WORK INSTRUCTIONS:
Repeat the listing word for word. No pictures belong in the copy.
--*--
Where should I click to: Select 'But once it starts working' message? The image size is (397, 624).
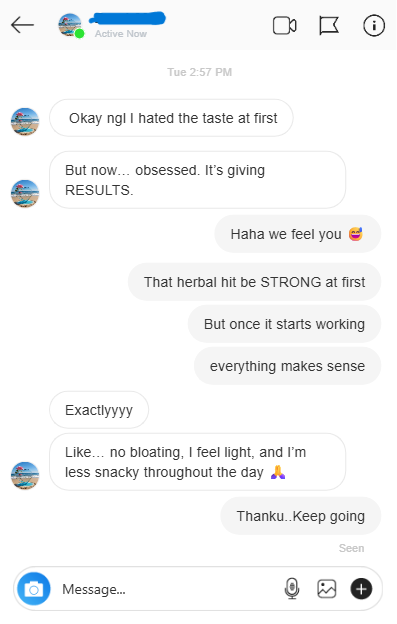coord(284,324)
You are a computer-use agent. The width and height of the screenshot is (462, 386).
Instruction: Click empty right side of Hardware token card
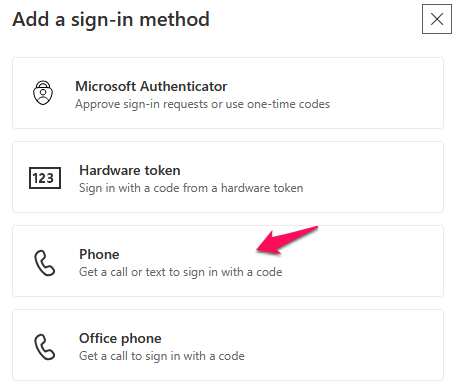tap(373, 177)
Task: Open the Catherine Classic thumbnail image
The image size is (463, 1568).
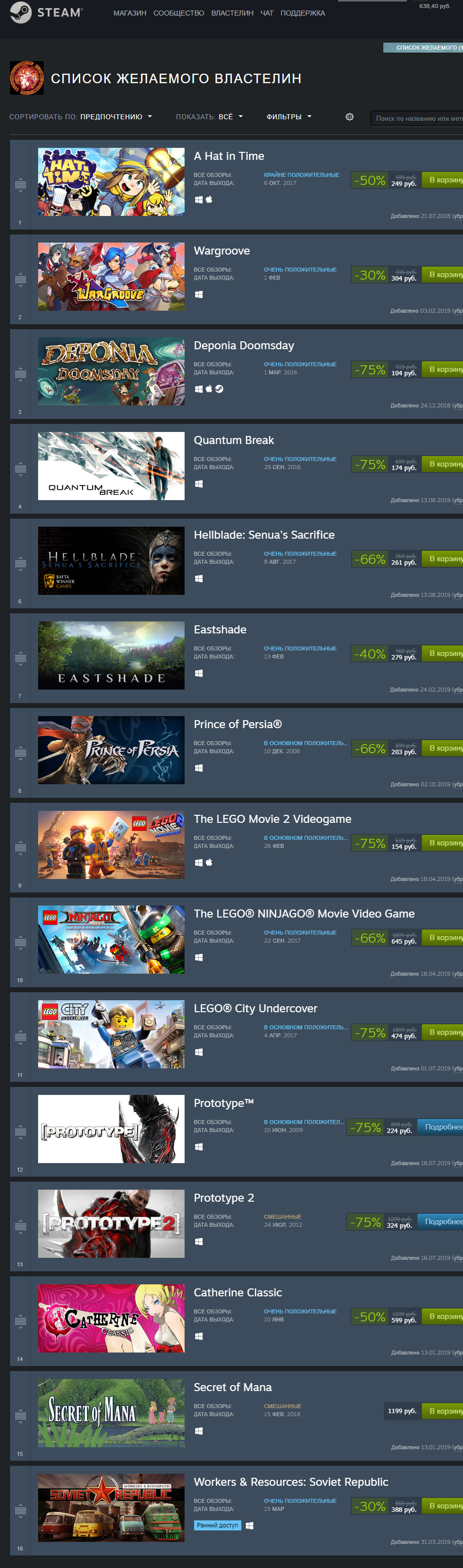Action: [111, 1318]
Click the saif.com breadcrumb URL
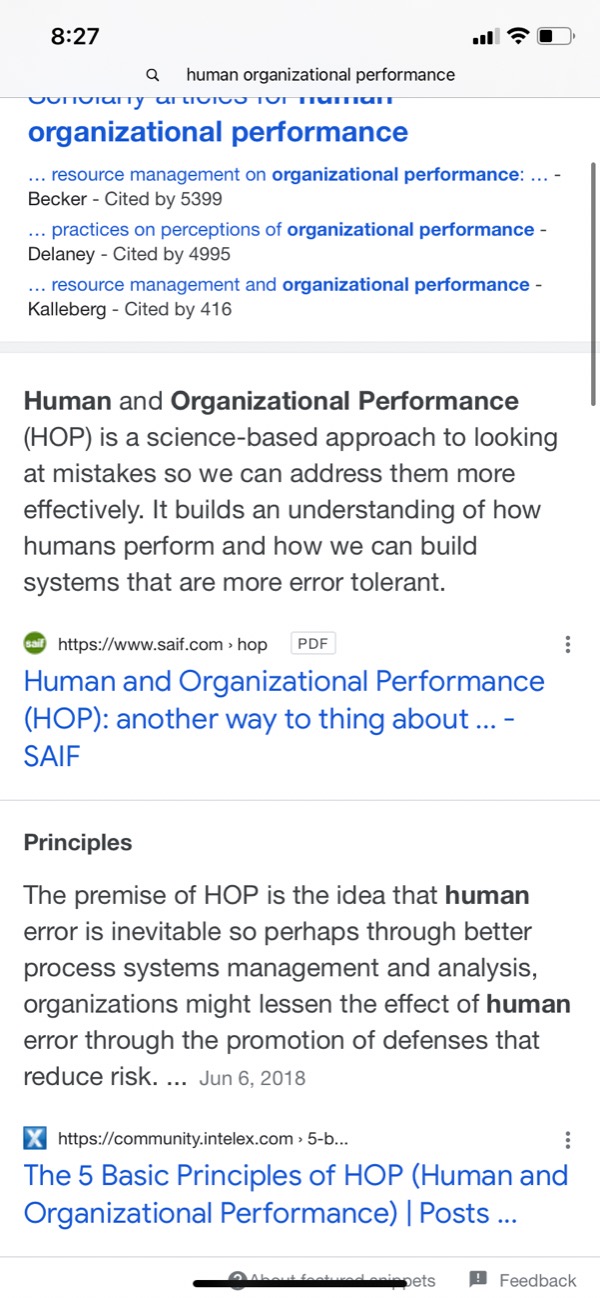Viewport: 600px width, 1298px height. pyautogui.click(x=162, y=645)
--*--
SOLUTION:
Where should I click to: Select 'But once it starts working' message? The image size is (397, 624).
coord(284,324)
You are a computer-use agent. The width and height of the screenshot is (462, 386).
Instruction: Click empty right side of Hardware token card
tap(373, 177)
Task: Open the Catherine Classic thumbnail image
The image size is (463, 1568).
Action: [111, 1318]
Click the saif.com breadcrumb URL
Viewport: 600px width, 1298px height. pyautogui.click(x=162, y=645)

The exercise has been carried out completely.